Wireless sensor networks are considered as a promising technology that has a wide range of applications including environmental monitoring for agricultural and ecological purposes, wild life monitoring, remote patient monitoring in electronic health care systems, building automation, and reconnaissance applications for military purposes, etc. Sensor networks typically consist of a large number of sensor nodes and a few base stations. The sensor nodes measure some physical phenomena (e.g., temperature, humidity, vibration) that are important in the given application, and report their sensor readings to the base stations (typically via wireless communication channels). As both the number of the sensors and the amount of the measurements that they perform can be large, in many applications, the base stations or some intermediate nodes aggregate the individual sensor readings into a compact report. Aggregation can be useful to keep the amount of information that need to be handled under control, and to improve the energy-efficiency of the network.

A potential problem in this scenario is that sensor readings can be compromised before they reach the base station or the aggregator node. This can be achieved by an attacker for example by altering the environmental parameters around some sensors and thus corrupt their readings. This type of attack cannot be detected, nor prevented, by cryptographic means. In addition, this type of attack is relatively easy to carry out: Firstly, an attacker can easily approach a sensor node, as sensor networks are typically assumed to operate in an unattended manner. Secondly, corrupting the measurement of a nearby sensor does not require sophisticated mechanisms, but in most of the cases, everyday tools can be used effectively (e.g., a lighter, a pocket lamp, or a glass of water can be used to corrupt temperature, light, and humidity measurements, respectively). Unfortunately, many useful aggregation functions are sensitive to even a single compromised sensor reading. In my dissertation, I propose countermeasures against this type of attack - i.e., CORA and RANBAR - that are based on statistical hypothesis testing and sample filtering. The common property of the proposed solutions is that they perform an analyzing step before the aggregation, and with that, one is able to detect an attack or even filter out the compromised measurements. CORA is a two-sample homogeneity test that is flexible enough to be applied without any special assumption on the distribution of the sensor readings or on the strategy of the attacker, while RANBAR is able to filter out a high percent of compromised measurement data by leaning on only one preassumption, namely that the sample is independent and identically distributed in the unattacked case.

Besides protecting the aggregation function against input attacks, it is also highly important to efficiently assign the role of the aggregator among the nodes. As sensor nodes are usually resource-constrained, and the aggregator nodes consume more energy than usual nodes (i.e., they spend extra energy for processing and message sending), one has to ensure that the role of the aggregator is reassigned from time to time. With this principle in mind, one can flatly balance the energy consumption of the sensor network and thus prolong the network lifetime, which is one of the main design objectives in general in sensor networks. For this purpose, aggregator node election protocols can be used in the sensor network. In my dissertation, I also introduce PANEL, a position-based aggregator node election protocol for wireless sensor networks.

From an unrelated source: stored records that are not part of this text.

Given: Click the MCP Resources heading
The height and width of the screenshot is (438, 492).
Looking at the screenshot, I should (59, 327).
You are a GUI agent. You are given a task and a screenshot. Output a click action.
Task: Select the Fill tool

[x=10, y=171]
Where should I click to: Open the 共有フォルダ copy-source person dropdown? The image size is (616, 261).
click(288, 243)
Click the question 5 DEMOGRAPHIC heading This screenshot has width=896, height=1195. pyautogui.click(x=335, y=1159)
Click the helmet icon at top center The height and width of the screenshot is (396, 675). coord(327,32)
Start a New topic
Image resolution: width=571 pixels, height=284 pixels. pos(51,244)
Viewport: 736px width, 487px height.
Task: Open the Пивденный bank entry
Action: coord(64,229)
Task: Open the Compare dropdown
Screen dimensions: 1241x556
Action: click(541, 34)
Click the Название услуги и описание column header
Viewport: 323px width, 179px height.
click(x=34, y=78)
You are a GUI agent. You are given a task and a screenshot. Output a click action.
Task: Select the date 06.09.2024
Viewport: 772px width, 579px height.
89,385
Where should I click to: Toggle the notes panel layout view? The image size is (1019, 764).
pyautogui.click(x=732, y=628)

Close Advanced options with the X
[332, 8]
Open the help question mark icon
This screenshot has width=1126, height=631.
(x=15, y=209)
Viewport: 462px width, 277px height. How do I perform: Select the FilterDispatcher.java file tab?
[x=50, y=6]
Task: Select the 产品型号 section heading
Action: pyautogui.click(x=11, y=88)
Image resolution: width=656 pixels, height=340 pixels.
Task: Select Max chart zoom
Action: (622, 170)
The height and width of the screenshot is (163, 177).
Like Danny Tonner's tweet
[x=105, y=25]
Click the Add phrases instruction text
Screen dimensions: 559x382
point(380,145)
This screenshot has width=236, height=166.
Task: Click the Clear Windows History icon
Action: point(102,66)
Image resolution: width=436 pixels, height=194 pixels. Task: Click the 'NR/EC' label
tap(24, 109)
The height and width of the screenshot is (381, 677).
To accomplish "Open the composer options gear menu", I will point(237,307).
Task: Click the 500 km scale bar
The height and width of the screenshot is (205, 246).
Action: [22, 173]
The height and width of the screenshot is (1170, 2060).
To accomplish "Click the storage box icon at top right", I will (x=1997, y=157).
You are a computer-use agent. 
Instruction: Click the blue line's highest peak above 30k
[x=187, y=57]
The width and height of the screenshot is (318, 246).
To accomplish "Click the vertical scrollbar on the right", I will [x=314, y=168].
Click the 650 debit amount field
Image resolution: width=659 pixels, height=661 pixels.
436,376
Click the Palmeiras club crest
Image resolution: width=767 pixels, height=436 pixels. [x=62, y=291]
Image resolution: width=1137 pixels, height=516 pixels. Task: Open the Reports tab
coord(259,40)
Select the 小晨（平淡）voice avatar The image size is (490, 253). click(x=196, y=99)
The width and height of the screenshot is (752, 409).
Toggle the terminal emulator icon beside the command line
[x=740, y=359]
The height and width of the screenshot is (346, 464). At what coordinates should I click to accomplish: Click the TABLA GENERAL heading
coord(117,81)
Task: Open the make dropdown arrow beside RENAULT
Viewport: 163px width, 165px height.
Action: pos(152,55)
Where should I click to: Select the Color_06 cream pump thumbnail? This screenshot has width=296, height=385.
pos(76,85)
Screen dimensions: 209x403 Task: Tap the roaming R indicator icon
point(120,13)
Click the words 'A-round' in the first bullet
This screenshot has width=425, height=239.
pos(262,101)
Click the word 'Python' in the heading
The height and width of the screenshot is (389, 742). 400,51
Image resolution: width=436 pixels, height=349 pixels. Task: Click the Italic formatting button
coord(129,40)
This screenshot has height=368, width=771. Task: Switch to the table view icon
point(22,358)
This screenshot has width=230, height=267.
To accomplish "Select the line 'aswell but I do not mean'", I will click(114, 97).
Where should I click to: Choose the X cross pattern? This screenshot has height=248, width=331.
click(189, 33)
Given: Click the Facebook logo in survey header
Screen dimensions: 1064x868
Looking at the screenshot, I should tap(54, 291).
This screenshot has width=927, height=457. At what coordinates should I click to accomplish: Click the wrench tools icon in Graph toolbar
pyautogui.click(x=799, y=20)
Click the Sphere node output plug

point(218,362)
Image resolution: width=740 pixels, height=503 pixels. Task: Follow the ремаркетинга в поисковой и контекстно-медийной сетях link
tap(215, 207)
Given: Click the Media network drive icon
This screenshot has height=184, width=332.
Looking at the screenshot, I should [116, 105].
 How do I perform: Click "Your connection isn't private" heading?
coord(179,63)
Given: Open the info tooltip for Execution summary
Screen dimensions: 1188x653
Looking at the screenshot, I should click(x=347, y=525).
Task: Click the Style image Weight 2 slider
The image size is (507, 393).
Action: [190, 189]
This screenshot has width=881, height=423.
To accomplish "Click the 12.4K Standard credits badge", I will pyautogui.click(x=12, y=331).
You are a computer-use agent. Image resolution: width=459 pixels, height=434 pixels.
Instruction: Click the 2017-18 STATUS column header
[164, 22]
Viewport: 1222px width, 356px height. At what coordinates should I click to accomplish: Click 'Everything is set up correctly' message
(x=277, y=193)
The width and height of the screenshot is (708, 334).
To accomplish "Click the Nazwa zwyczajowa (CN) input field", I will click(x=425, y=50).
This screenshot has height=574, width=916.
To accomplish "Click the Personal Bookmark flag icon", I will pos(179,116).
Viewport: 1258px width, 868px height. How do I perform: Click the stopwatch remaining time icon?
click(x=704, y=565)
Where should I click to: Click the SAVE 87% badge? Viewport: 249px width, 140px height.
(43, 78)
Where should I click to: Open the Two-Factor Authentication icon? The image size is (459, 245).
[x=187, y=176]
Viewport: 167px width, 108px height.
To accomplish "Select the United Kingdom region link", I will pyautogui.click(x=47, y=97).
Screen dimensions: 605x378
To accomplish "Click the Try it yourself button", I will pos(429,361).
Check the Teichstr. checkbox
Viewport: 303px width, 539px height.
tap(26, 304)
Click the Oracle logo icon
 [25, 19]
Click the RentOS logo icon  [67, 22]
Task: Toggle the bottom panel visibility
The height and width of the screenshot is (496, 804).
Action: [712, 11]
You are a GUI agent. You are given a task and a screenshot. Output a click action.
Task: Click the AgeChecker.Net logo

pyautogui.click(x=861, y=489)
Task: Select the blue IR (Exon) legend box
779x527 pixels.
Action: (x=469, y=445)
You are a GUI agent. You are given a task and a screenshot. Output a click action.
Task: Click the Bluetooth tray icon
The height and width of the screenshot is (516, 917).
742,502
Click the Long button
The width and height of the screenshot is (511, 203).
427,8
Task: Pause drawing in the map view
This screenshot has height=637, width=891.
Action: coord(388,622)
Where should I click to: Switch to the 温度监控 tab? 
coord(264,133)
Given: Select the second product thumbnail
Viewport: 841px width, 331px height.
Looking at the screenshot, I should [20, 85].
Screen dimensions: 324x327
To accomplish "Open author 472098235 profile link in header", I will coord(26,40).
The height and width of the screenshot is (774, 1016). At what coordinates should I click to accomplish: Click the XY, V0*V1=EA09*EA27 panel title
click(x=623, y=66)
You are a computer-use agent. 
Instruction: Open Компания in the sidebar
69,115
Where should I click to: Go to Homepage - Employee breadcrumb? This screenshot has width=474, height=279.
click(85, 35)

As its name indicates, PANEL uses the geographical position information of the nodes to determine which of them should be the aggregators. PANEL also ensures load balancing in the sense that each node is elected aggregator nearly equally frequently. The salient feature of PANEL that makes it novel and different from other aggregator node election protocols is that besides synchronous applications, PANEL also supports asynchronous applications, where the sensor readings are fetched by the base station not immediately, but after some delay.